▶ Exercise instructions
Please copy all of the material below word for word, from the first line to the last.

Raw records:
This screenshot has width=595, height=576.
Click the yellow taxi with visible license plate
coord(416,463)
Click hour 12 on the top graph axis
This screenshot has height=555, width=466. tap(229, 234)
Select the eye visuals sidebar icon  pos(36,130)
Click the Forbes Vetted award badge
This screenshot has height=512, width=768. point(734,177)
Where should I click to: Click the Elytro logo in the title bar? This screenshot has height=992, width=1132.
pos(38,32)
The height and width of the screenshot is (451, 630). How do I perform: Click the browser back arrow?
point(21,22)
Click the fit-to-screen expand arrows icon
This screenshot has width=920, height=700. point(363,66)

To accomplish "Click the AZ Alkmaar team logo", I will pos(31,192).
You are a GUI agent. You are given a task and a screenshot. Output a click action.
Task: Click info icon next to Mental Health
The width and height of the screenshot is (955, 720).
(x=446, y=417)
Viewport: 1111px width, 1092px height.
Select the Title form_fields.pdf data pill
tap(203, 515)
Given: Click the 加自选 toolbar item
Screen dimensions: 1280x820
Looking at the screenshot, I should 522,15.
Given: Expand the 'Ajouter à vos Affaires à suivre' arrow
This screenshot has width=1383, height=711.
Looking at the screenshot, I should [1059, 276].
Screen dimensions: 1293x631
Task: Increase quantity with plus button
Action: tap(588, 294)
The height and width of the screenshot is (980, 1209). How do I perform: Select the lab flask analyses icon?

▶ Answer for the task
This screenshot has width=595, height=576.
Click the yellow taxi with visible license plate
coord(416,463)
Click hour 12 on the top graph axis
This screenshot has height=555, width=466. tap(229, 234)
Select the eye visuals sidebar icon  pos(36,130)
Click the Forbes Vetted award badge
This screenshot has height=512, width=768. point(734,177)
Where should I click to: Click the Elytro logo in the title bar? This screenshot has height=992, width=1132.
pos(38,32)
The height and width of the screenshot is (451, 630). How do I perform: Click the browser back arrow?
point(21,22)
Click the fit-to-screen expand arrows icon
This screenshot has width=920, height=700. point(363,66)

To accomplish "Click the AZ Alkmaar team logo", I will pos(31,192).
You are a GUI agent. You are given a task and a screenshot. Output a click action.
Task: Click info icon next to Mental Health
The width and height of the screenshot is (955, 720).
(x=446, y=417)
Viewport: 1111px width, 1092px height.
Select the Title form_fields.pdf data pill
tap(203, 515)
Given: Click the 加自选 toolbar item
Screen dimensions: 1280x820
Looking at the screenshot, I should 522,15.
Given: Expand the 'Ajouter à vos Affaires à suivre' arrow
This screenshot has width=1383, height=711.
Looking at the screenshot, I should [1059, 276].
Screen dimensions: 1293x631
Task: Increase quantity with plus button
Action: tap(588, 294)
The height and width of the screenshot is (980, 1209). How do I perform: Select the lab flask analyses icon?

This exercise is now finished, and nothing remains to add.